### Data listing
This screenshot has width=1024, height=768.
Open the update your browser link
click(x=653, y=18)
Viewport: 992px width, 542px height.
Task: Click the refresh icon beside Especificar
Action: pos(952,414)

### Task objective
The listing above needs to be retyped. Reproduce every line exactly.

### Result of the task
This screenshot has width=1024, height=768.
Open the update your browser link
click(x=653, y=18)
Viewport: 992px width, 542px height.
Task: Click the refresh icon beside Especificar
Action: pos(952,414)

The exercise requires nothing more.